Tasks to carry out
[1] Name every part of the body that the article on early Alzheimer's detection mentions.
[2] Retype the section of the article on early Alzheimer's detection from "Most diagnoses of" up to and including "memory problems arise.".

Source extract
The population of the world at large is increasingly becoming represented by older adults more than any other group. Alzheimer’s disease is a common affliction that may need more attention than it is getting because of this increase in the number of older adults. There are some positive indications that current research may be on track in finding detection methods for earlier diagnoses of the disease. Older adults fighting Alzheimer’s disease are willing adversaries armed with new research.
Two areas of focus are eye exams to detect changes in the retina and tracking a person’s sense of smell. Some biological changes in the lens of the eye and retina, and a sense of smell or lack thereof, may indicate minor memory changes that signal whether or not people develop Alzheimer’s. These finding were recently presented at the Alzheimer’s Association International Conference in Copenhagen, Denmark.
Most diagnoses of Alzheimer’s occurs through memory tests and questionnaires. Current research is delving into other possibilities of early detection, and using biological indicators may improve the discovery of early symptoms of the disease. Alzheimer’s pathology in the brain often commences decades in advance of memory indicators.
Early detection may be important for research objectives by finding candidates who are willing to participate in trials to monitor changes in the brain, and to follow the progression of Alzheimer’s. There are no treatments to halt Alzheimer’s, though many treatments are in various stages of development. When a treatment is available, there is hope people at greater risk may be given such a treatment before memory problems arise.
The protein amyloid clumps in the brain, and is also an indicator of Alzheimer’s. Brain imaging is being used to identify this pathology, but it is currently too expensive to use in a doctor’s office. However, it is also known that amyloid protein also deposits plaques in the eye. Non-invasive technology of eye-imaging correlates with amyloid deposits found on the brain with imaging scans, adding to the arsenal of possble new tools on the horizon in the fight against this disease.

Stored records:
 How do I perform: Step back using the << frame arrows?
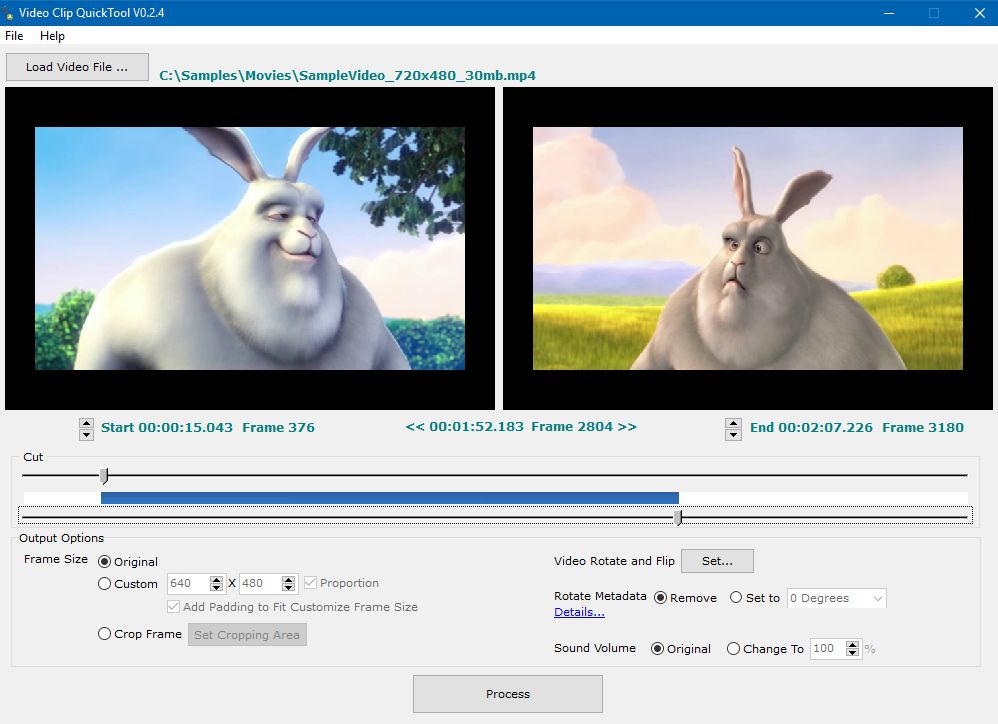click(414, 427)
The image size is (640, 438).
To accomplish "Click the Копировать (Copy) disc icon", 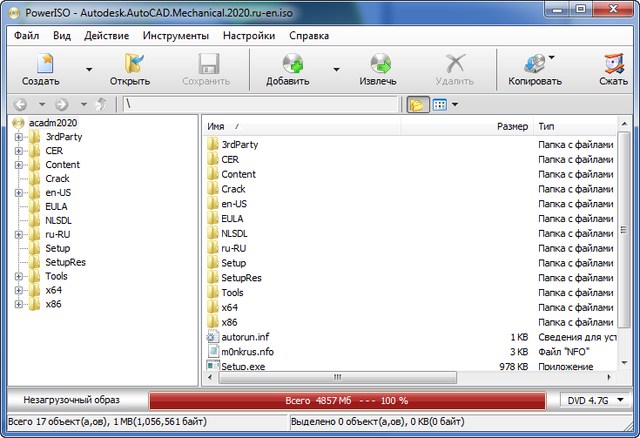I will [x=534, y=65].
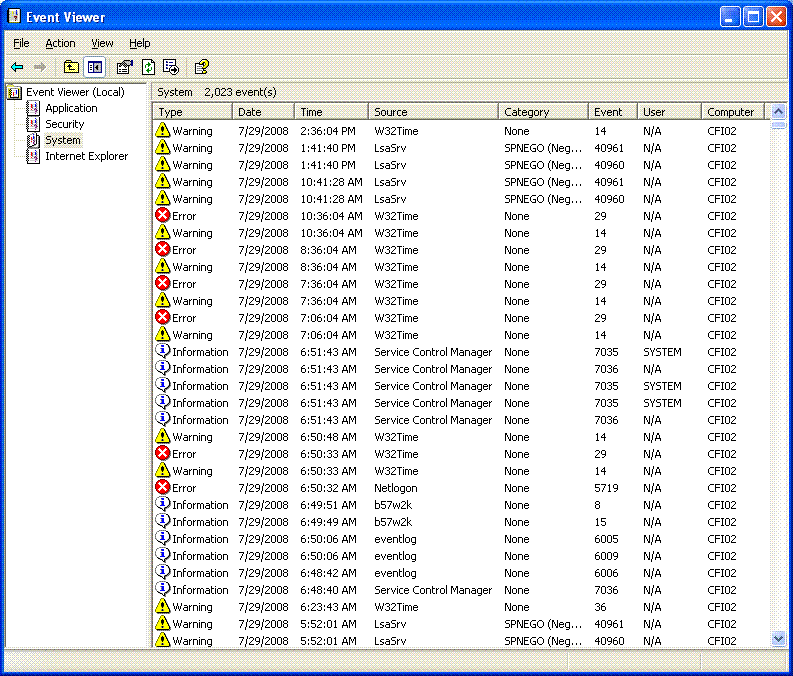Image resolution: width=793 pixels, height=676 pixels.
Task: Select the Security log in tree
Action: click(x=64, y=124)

--

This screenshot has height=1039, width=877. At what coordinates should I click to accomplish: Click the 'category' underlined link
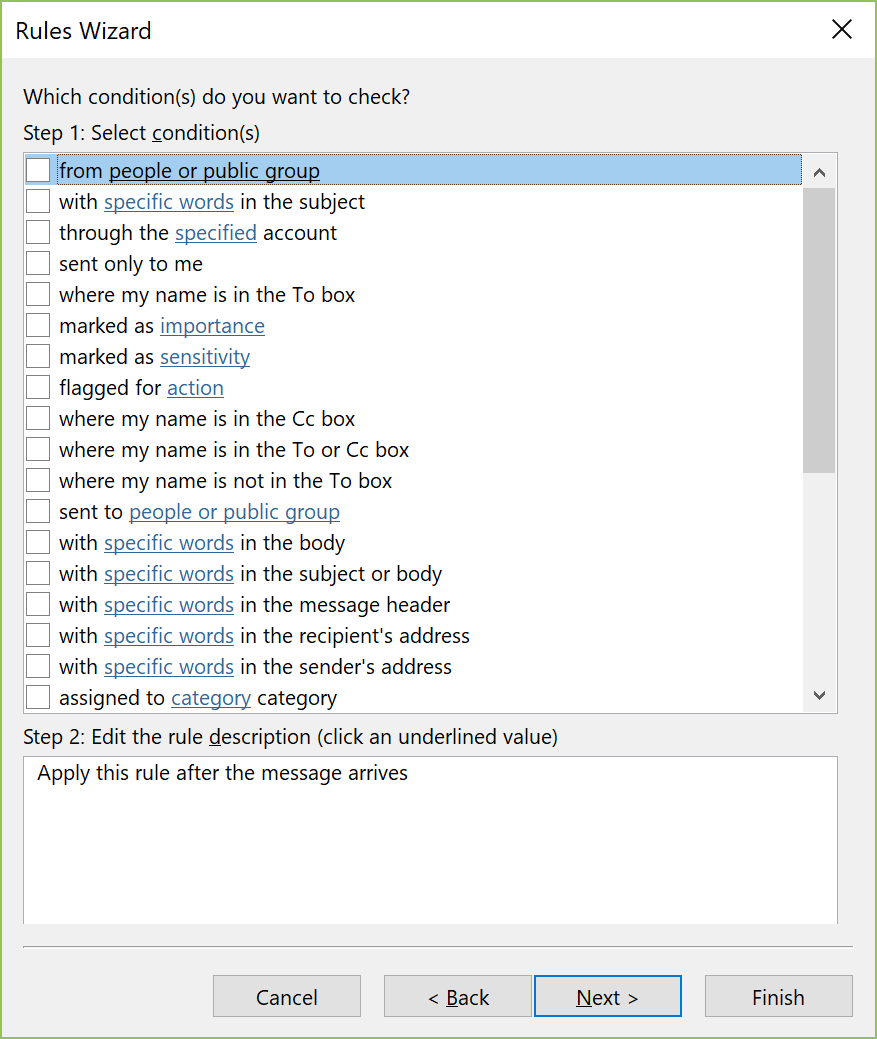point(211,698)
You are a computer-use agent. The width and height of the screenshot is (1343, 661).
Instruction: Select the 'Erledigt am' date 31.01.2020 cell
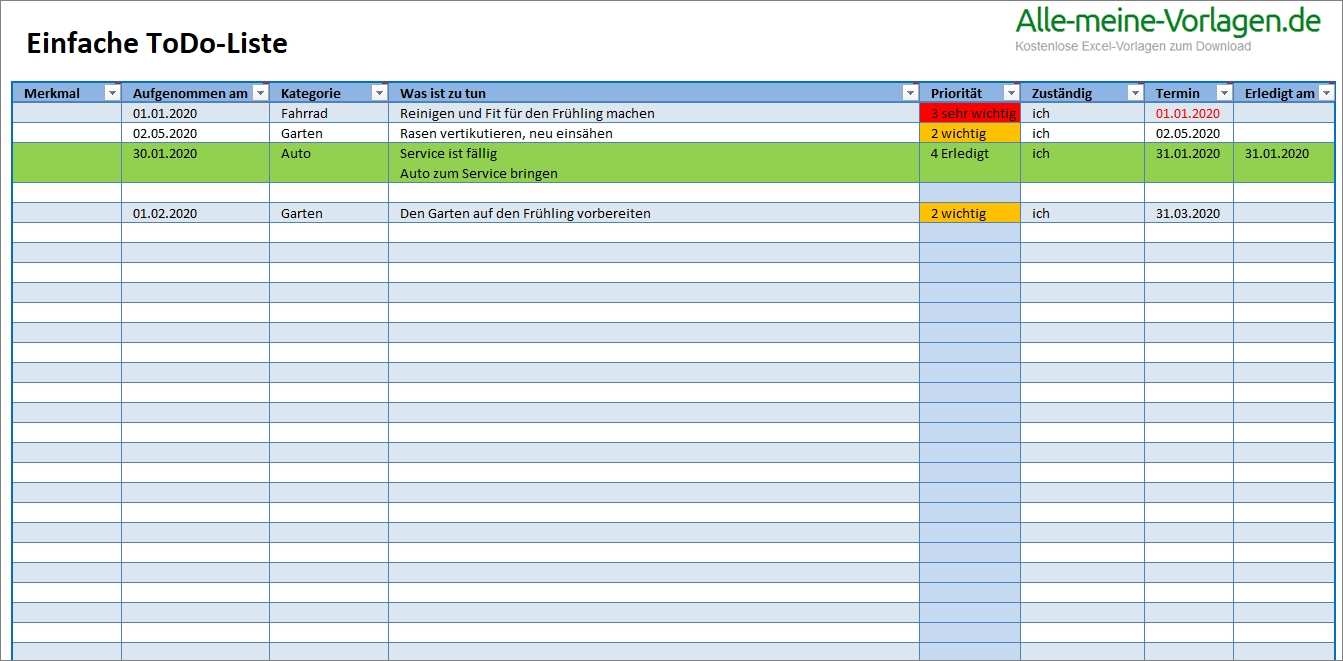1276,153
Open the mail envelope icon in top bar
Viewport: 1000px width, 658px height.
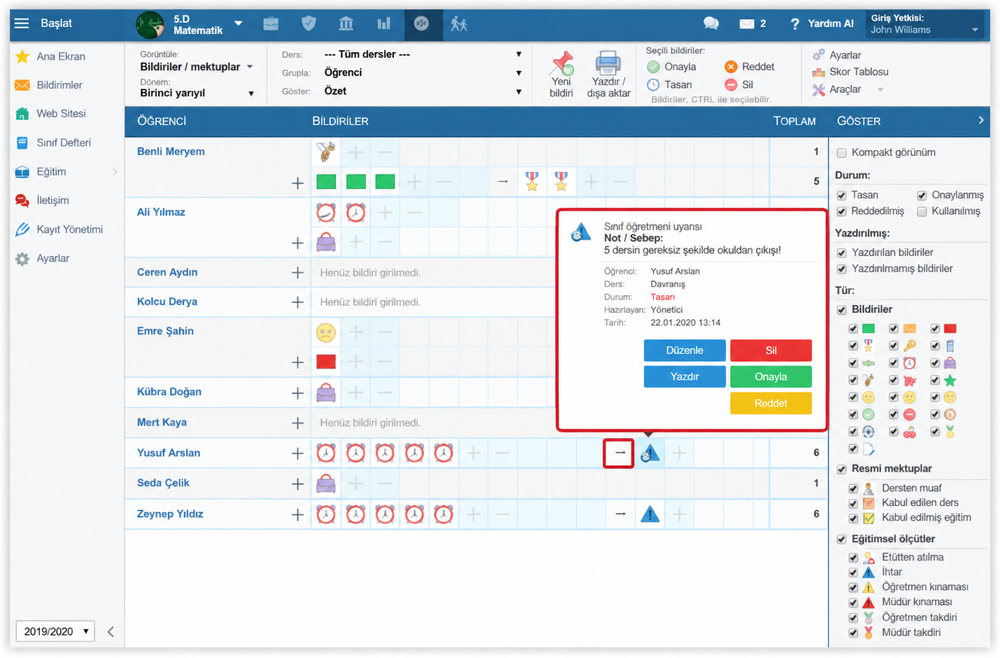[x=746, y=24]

Answers by task
[1] brain, eye, lens, retina

[2]
Most diagnoses of Alzheimer’s occurs through memory tests and questionnaires. Current research is delving into other possibilities of early detection, and using biological indicators may improve the discovery of early symptoms of the disease. Alzheimer’s pathology in the brain often commences decades in advance of memory indicators.
Early detection may be important for research objectives by finding candidates who are willing to participate in trials to monitor changes in the brain, and to follow the progression of Alzheimer’s. There are no treatments to halt Alzheimer’s, though many treatments are in various stages of development. When a treatment is available, there is hope people at greater risk may be given such a treatment before memory problems arise.